Hi,
From the top of my head: I would understand that systems where there
are hundreds of thousands of events per second, maybe one does not want
to pay the overhead of announcements...
But, How many events are produced from a morph per second? One? Two?
Five? Is it really the case of morphs the one that require optimization?
-------- Original Message --------
2016-08-30 9:44 GMT+02:00 Denis Kudriashov <[email protected]
<mailto:[email protected]>>:
Hi
2016-08-30 8:52 GMT+02:00 Norbert Hartl <[email protected]

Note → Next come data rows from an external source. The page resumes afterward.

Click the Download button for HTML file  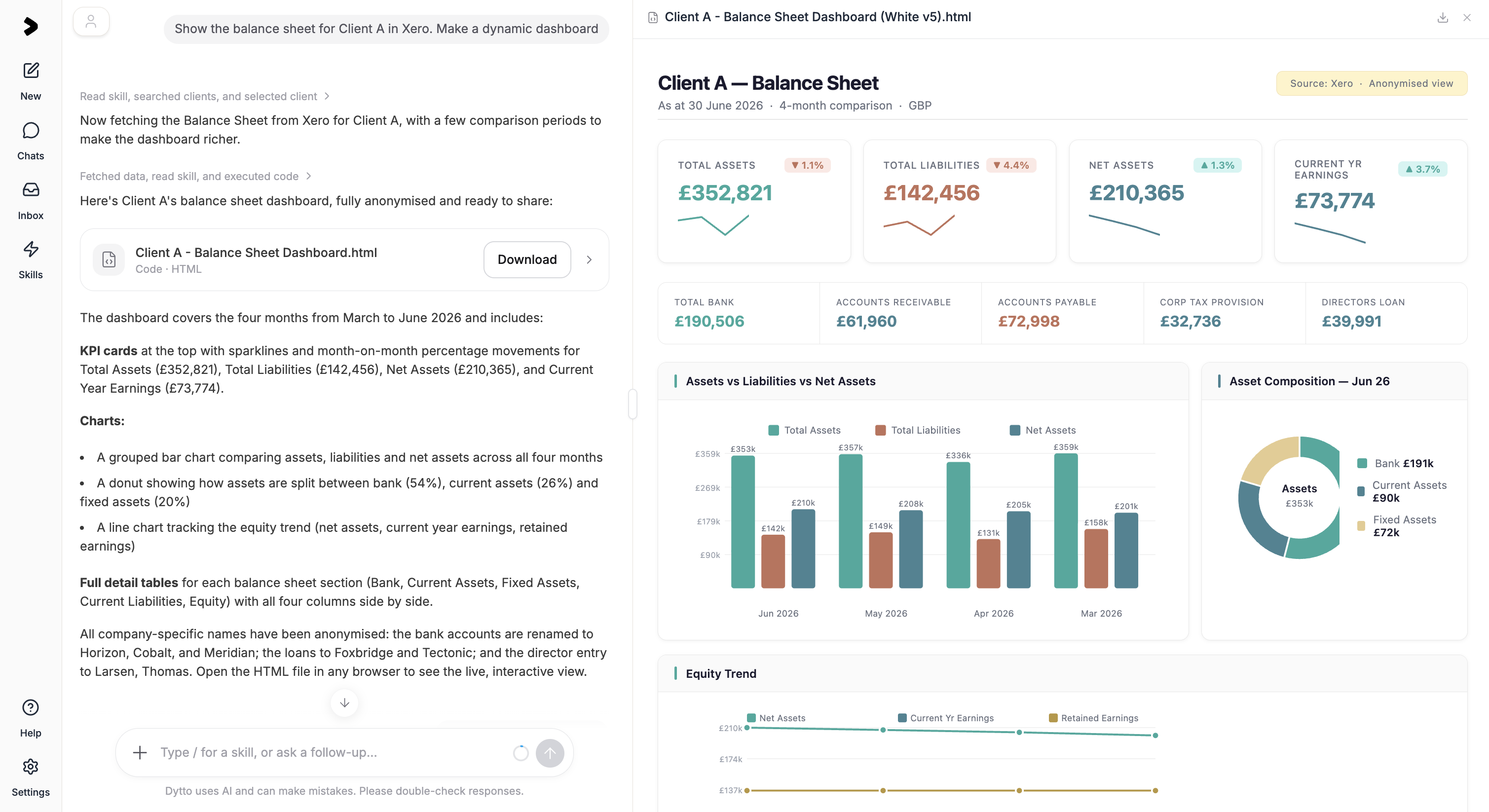(x=527, y=259)
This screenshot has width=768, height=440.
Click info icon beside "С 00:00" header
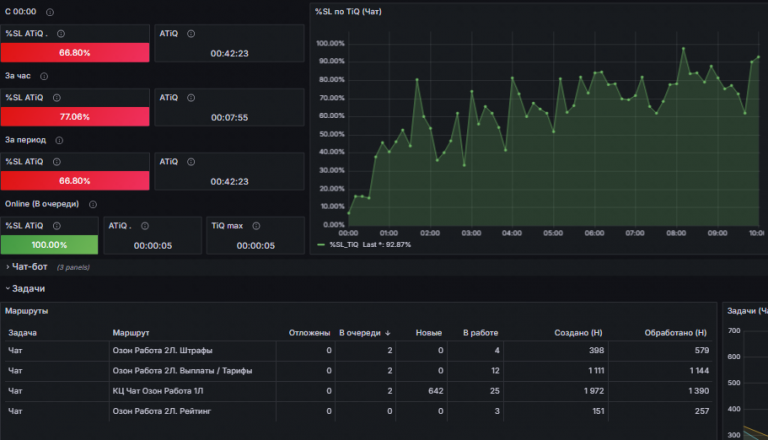pyautogui.click(x=51, y=12)
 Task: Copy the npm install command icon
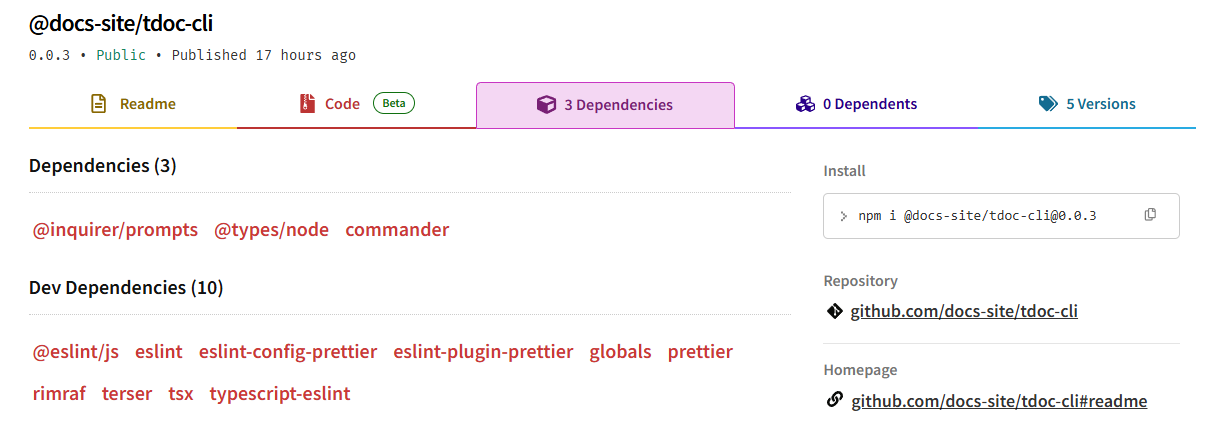(1150, 215)
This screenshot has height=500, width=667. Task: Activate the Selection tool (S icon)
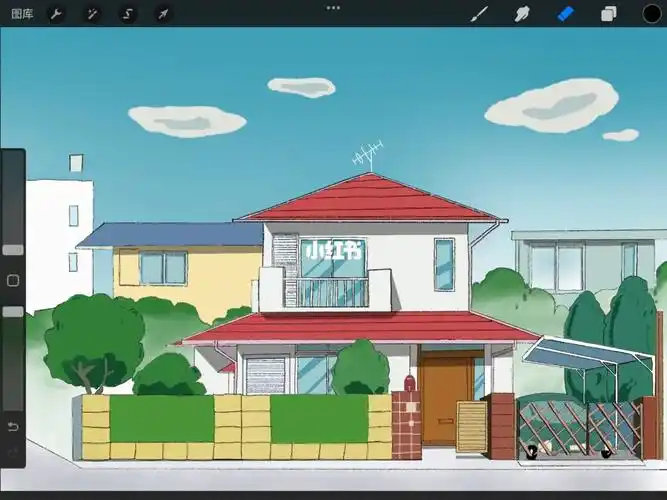[127, 14]
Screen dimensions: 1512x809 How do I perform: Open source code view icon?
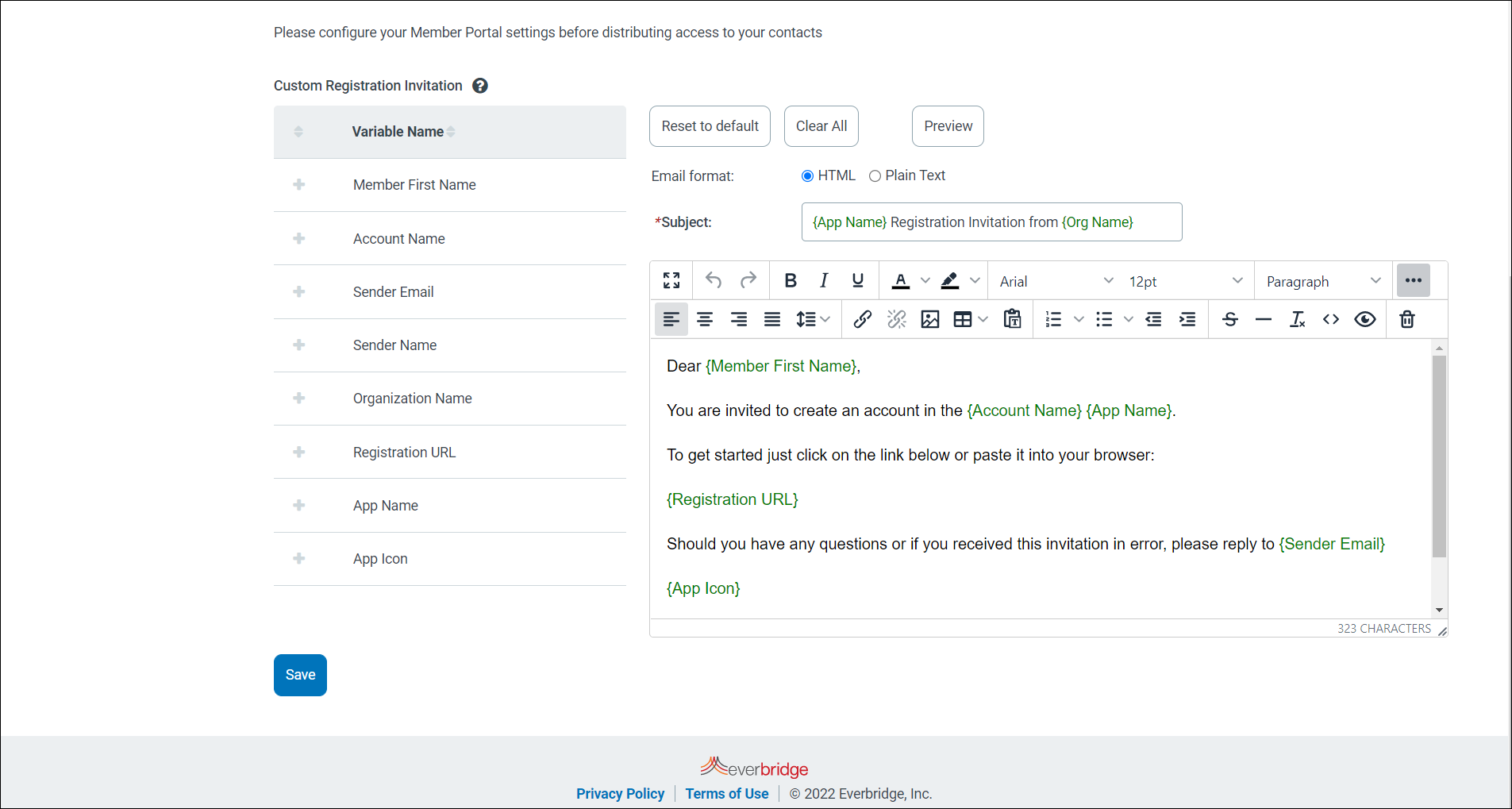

<mailto:[email protected]>>:
I think for the 0 case we should think about instantiating the
SubscriptionRegistry lazily. This would also mitigate the
effect that if a lot of announcers are created they create
only a single object instead of two until used. Of course this
depends on the probability of having a lot of announcers where
only a few are used.
The #announce: method looks like it has been lazy before.
Announcer>>#announce: anAnnouncement
| announcement |
announcement := anAnnouncement asAnnouncement.
registry ifNotNil: [
registry deliver: announcement
].
^ announcement
checks for #ifNotNil: but registry is created in #initialize.
So #ifNotEmpty: would be right here but #deliver: checks that,
too.
We always hide announcer instance inside owner. So it could
instantiate announcer lazily if such optimization really needed.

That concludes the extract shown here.